Saved entries:

****************************************

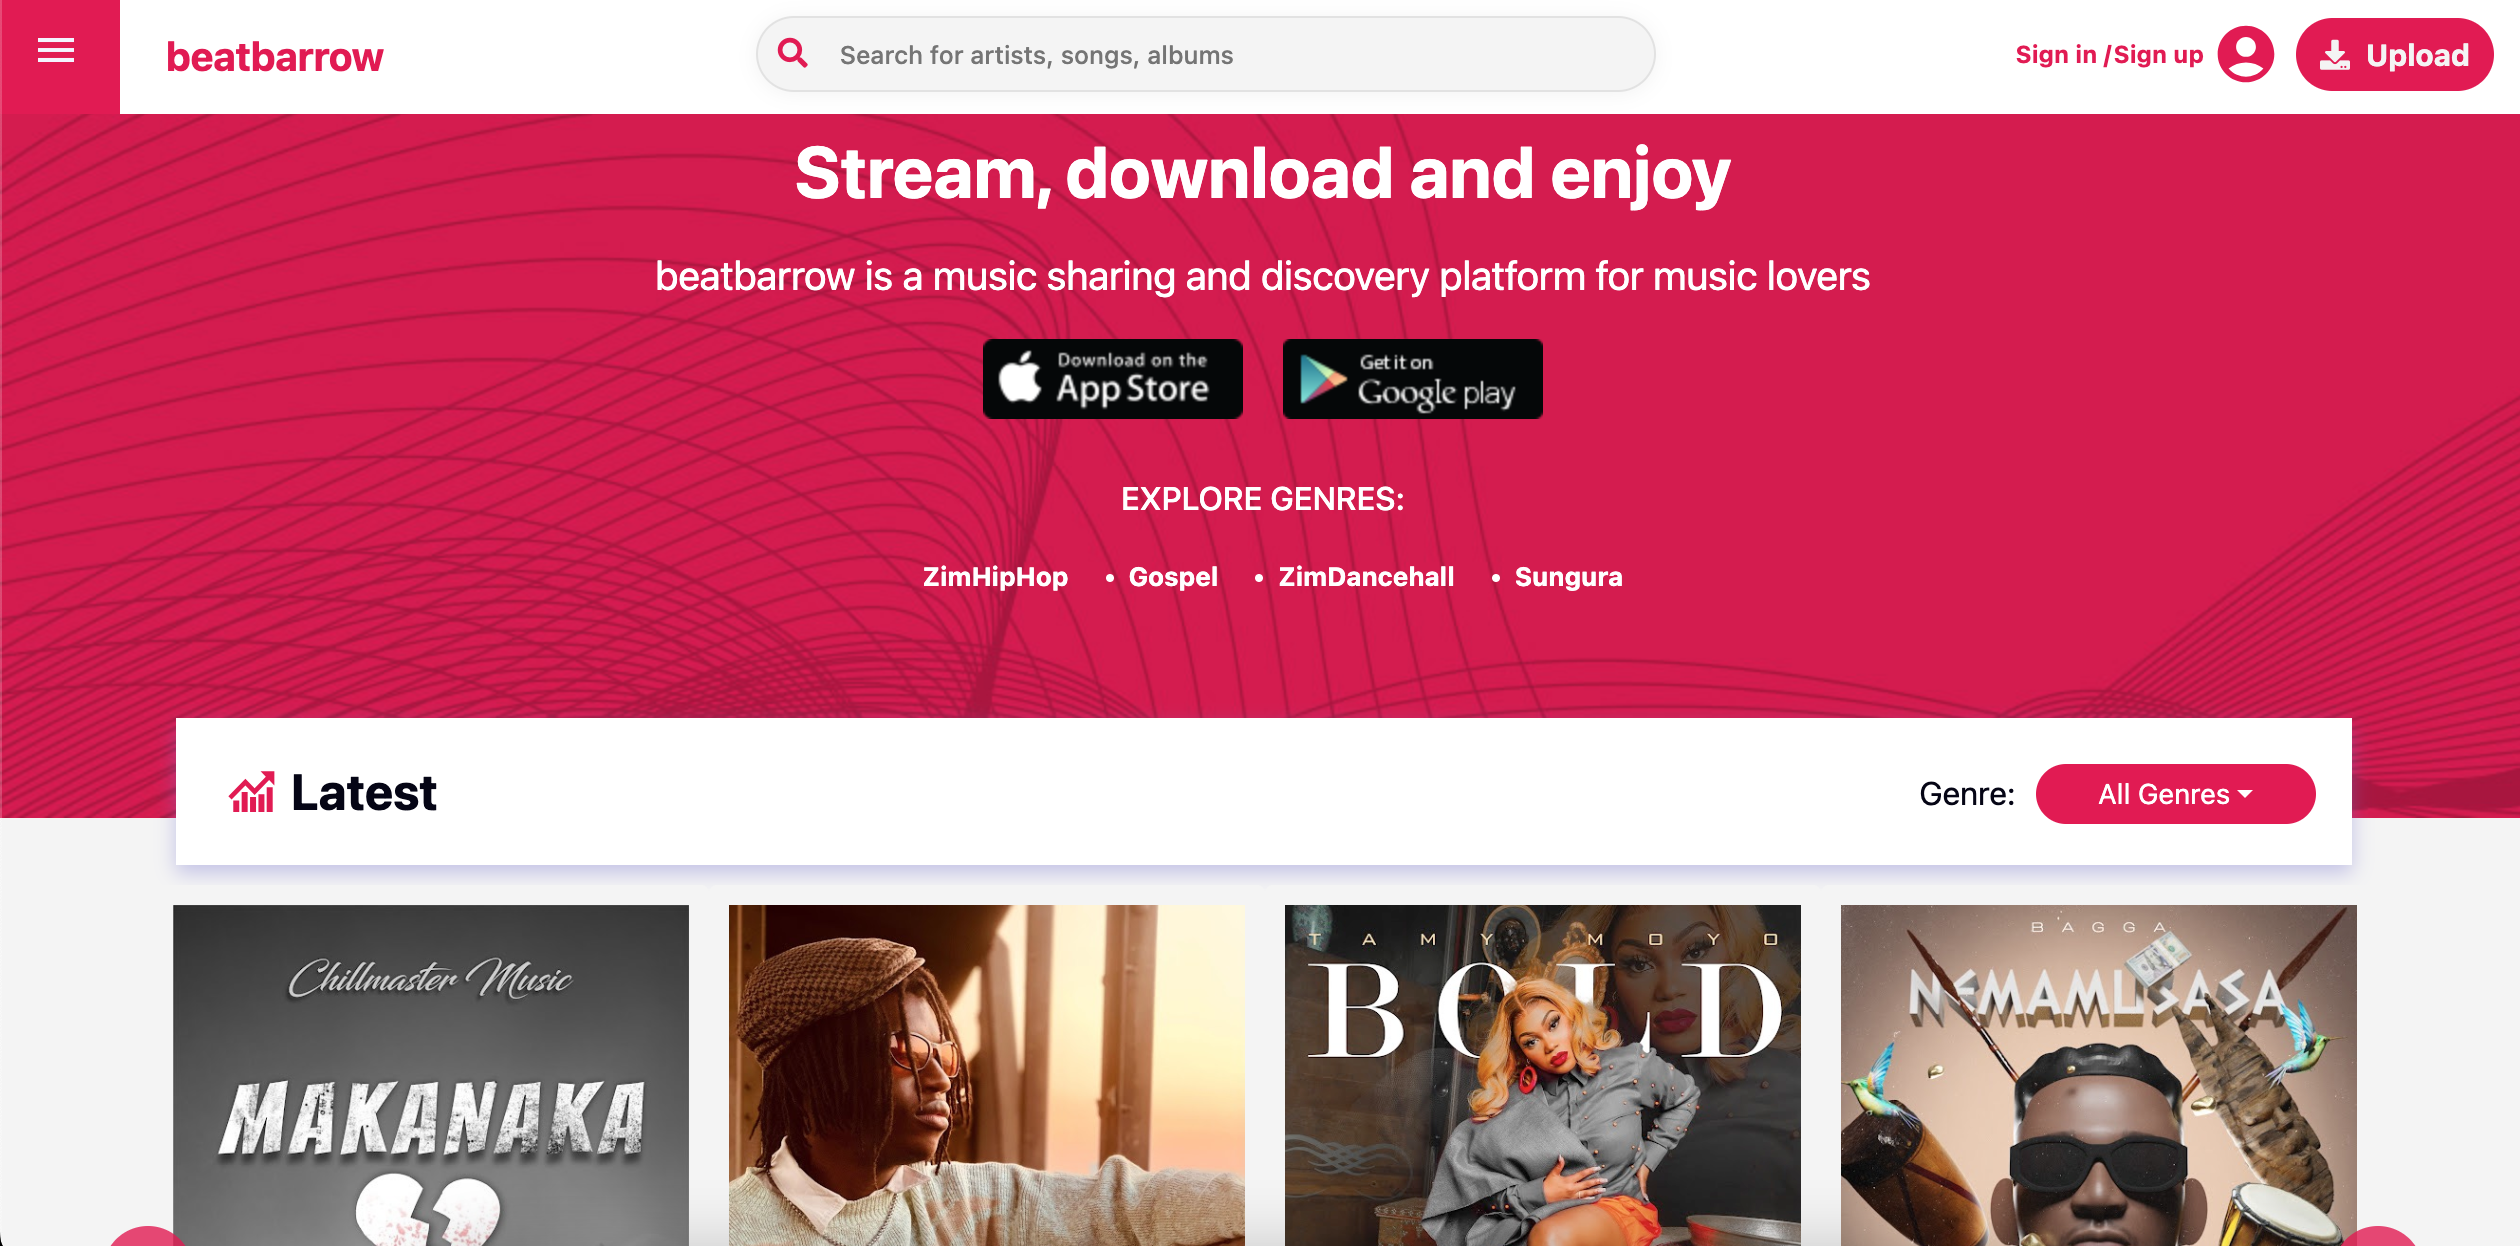Click the carousel next arrow
The image size is (2520, 1246).
pos(2379,1236)

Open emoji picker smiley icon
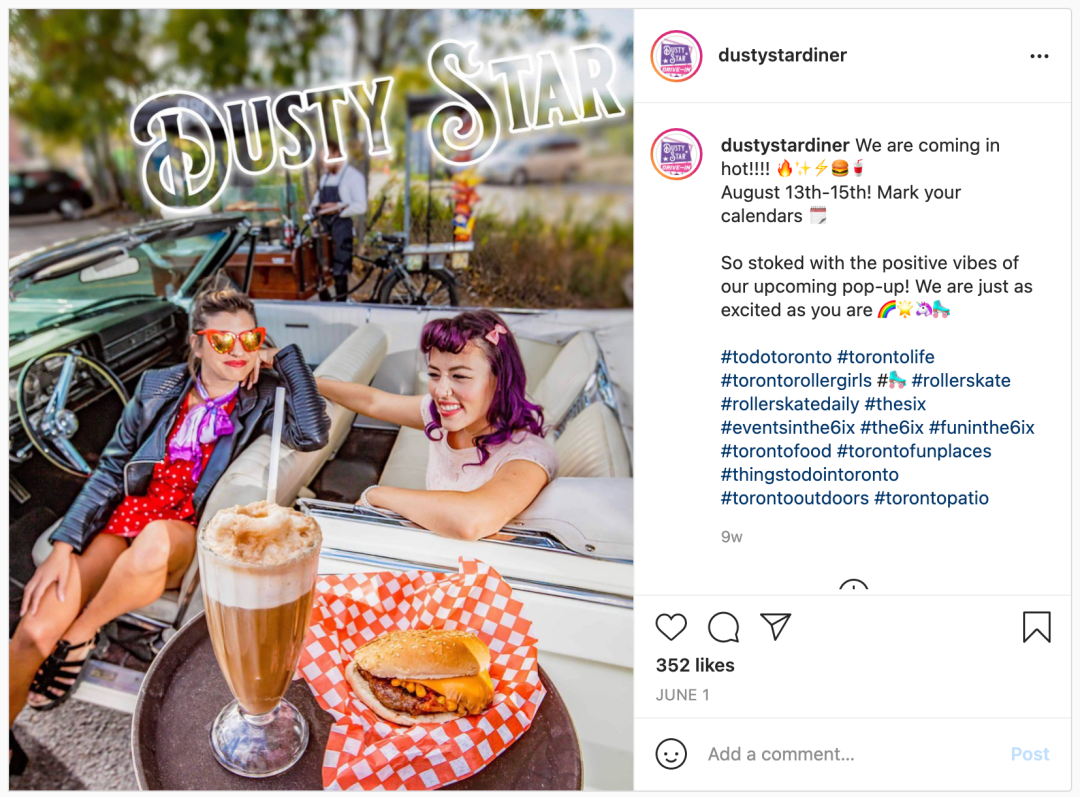[x=671, y=754]
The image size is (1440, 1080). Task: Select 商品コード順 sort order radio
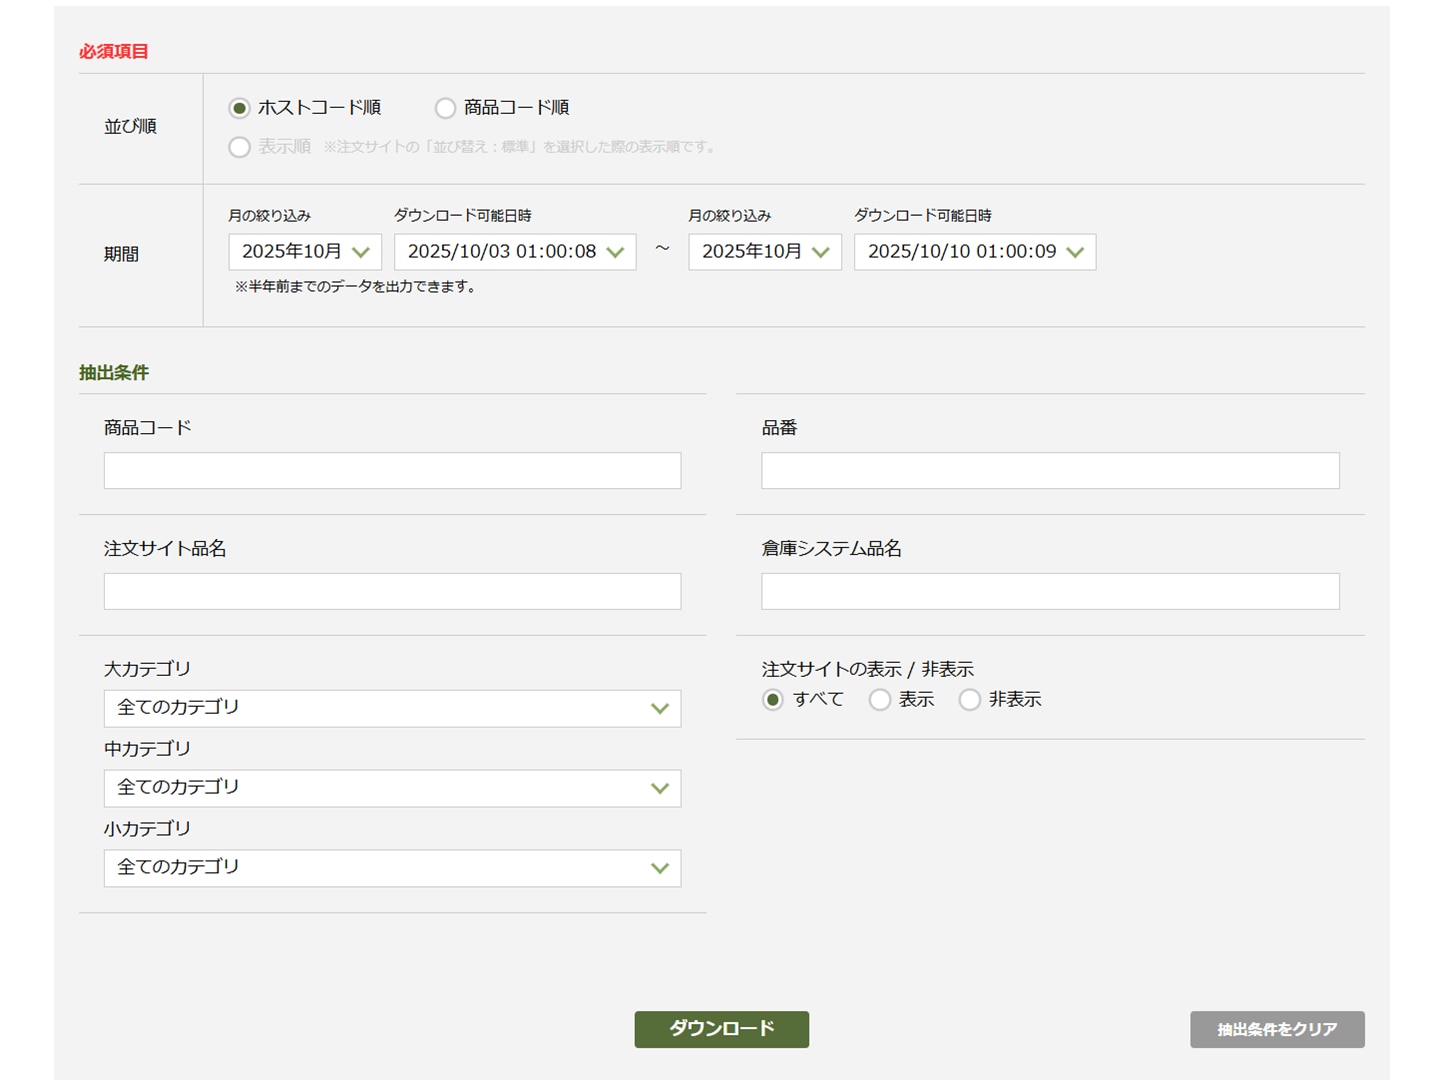click(x=445, y=108)
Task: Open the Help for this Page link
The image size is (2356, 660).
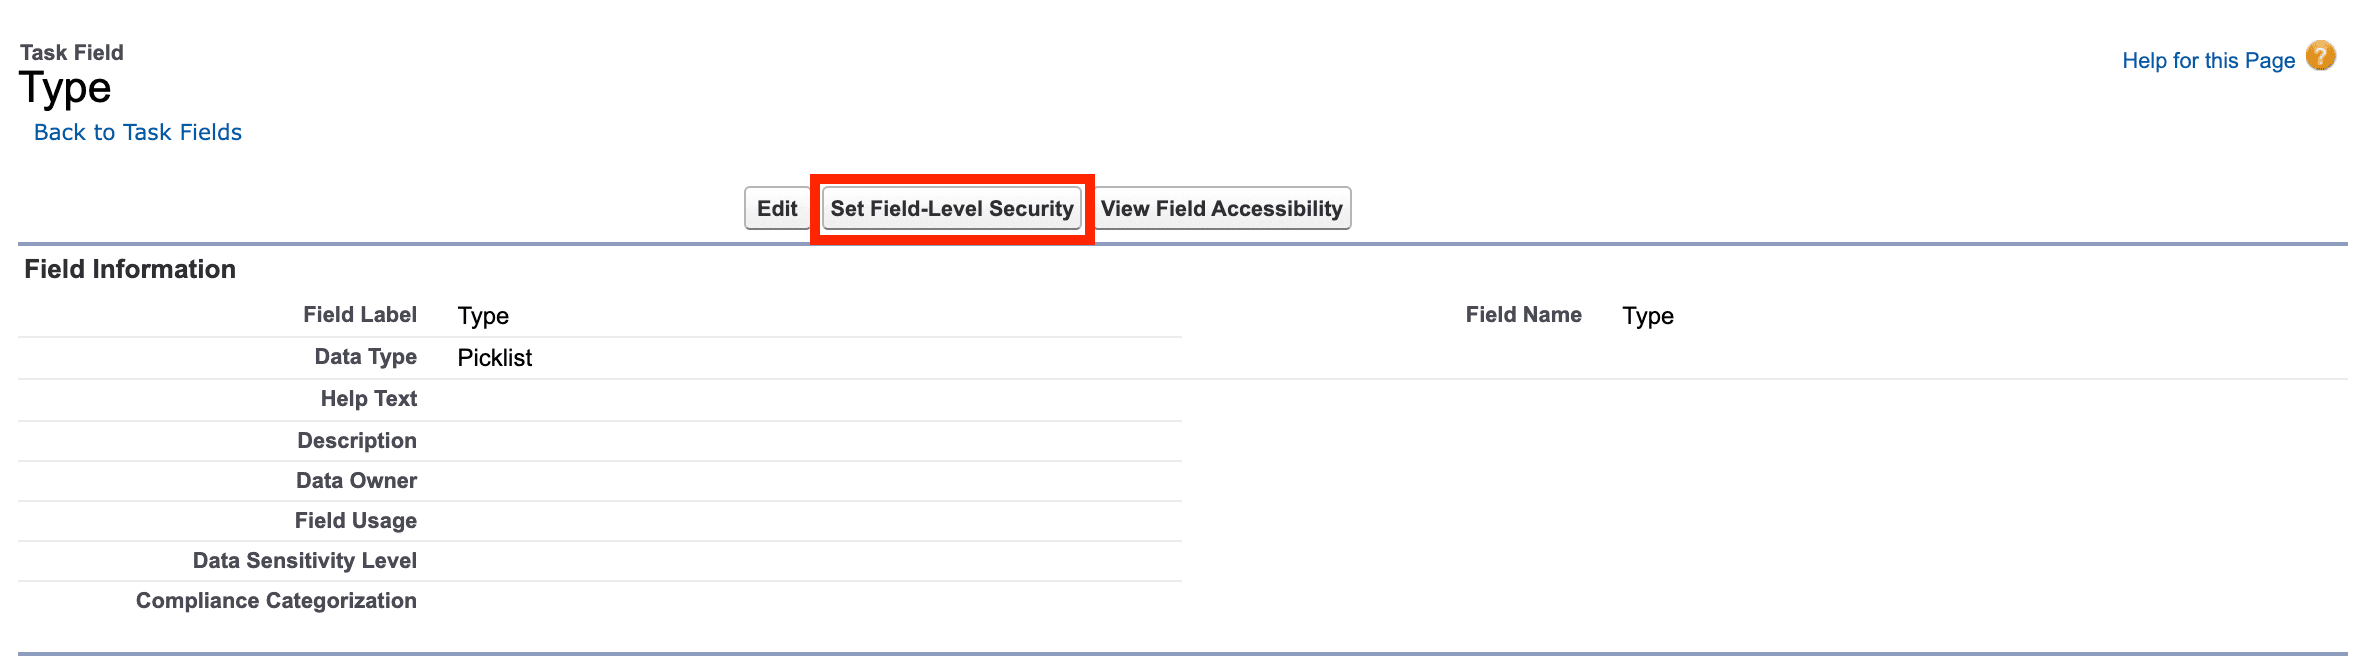Action: (x=2208, y=61)
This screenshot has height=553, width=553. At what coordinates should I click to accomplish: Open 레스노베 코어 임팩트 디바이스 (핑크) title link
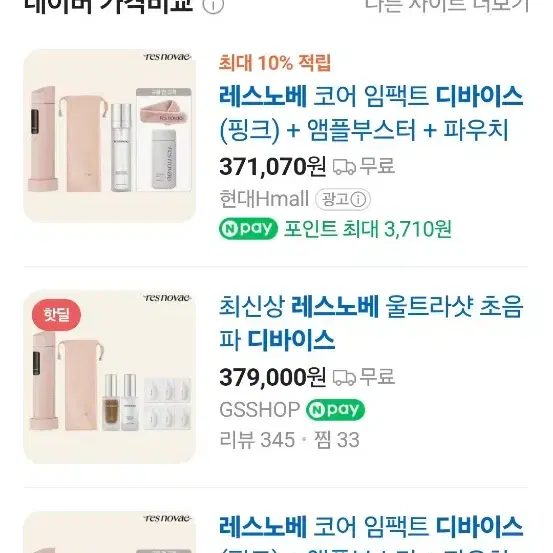click(371, 113)
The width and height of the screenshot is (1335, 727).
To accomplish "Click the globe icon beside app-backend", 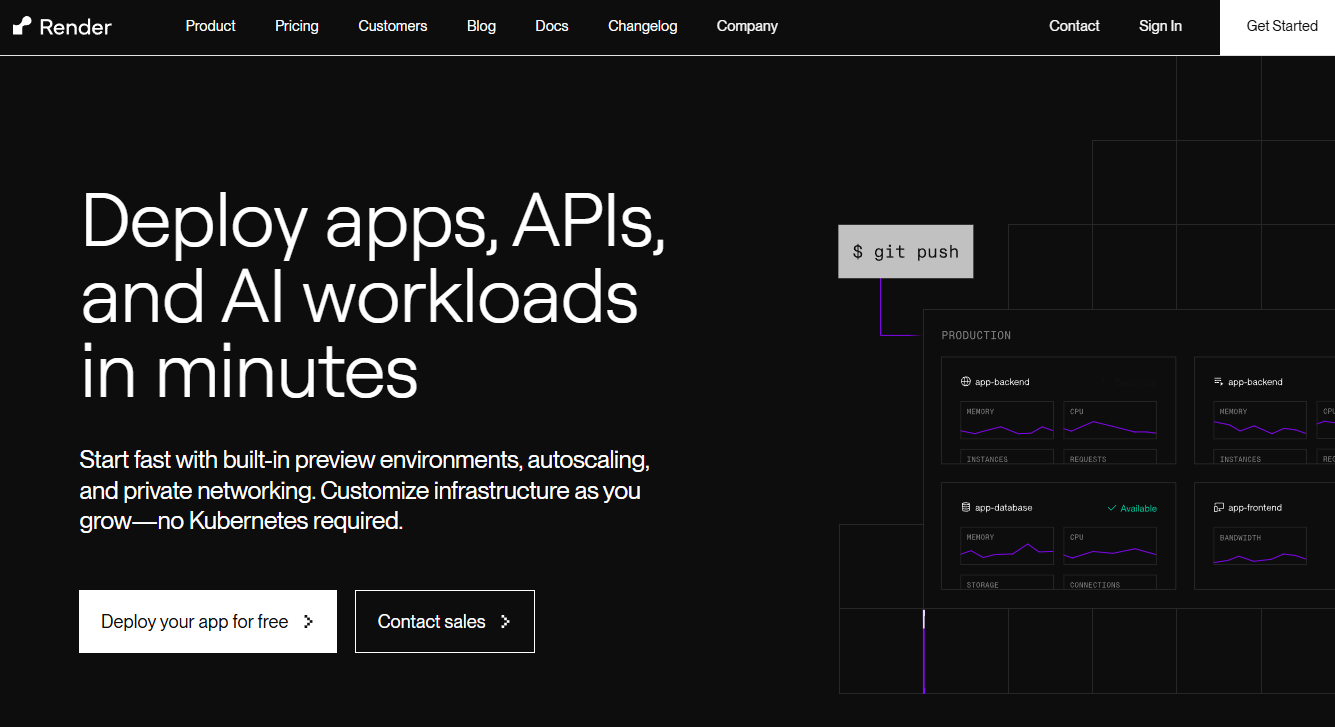I will [x=966, y=382].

****************************************

[TASK STATEMENT]:
Although pictures appear among the entries, please set down only the lines from the one with "Open emoji picker smiley icon" up to and including the one with "The width and", word for word.

[WRITTEN SOLUTION]:
Open emoji picker smiley icon
[x=671, y=754]
The image size is (1440, 1080). Task: Select 商品コード順 sort order radio
click(x=445, y=108)
Task: Open the Help for this Page link
The image size is (2356, 660).
Action: (x=2208, y=61)
This screenshot has height=553, width=553. At what coordinates should I click to accomplish: Open 레스노베 코어 임팩트 디바이스 (핑크) title link
click(371, 113)
The width and height of the screenshot is (1335, 727).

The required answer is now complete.